• _About this exercise_
What is the count of lines in the material below that hold "plastic"? Answer with only that number.

• _Dataset records_
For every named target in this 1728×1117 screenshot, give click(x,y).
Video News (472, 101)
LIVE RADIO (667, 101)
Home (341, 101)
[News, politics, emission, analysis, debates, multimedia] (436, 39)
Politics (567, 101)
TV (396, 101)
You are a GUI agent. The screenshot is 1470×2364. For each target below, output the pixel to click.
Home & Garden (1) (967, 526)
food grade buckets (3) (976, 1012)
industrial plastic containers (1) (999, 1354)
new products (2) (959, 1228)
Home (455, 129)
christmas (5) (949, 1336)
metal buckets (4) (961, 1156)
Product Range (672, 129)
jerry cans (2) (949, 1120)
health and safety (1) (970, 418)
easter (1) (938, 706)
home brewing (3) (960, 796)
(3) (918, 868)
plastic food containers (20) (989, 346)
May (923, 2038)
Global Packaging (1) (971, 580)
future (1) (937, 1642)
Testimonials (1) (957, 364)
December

• _Response box_
2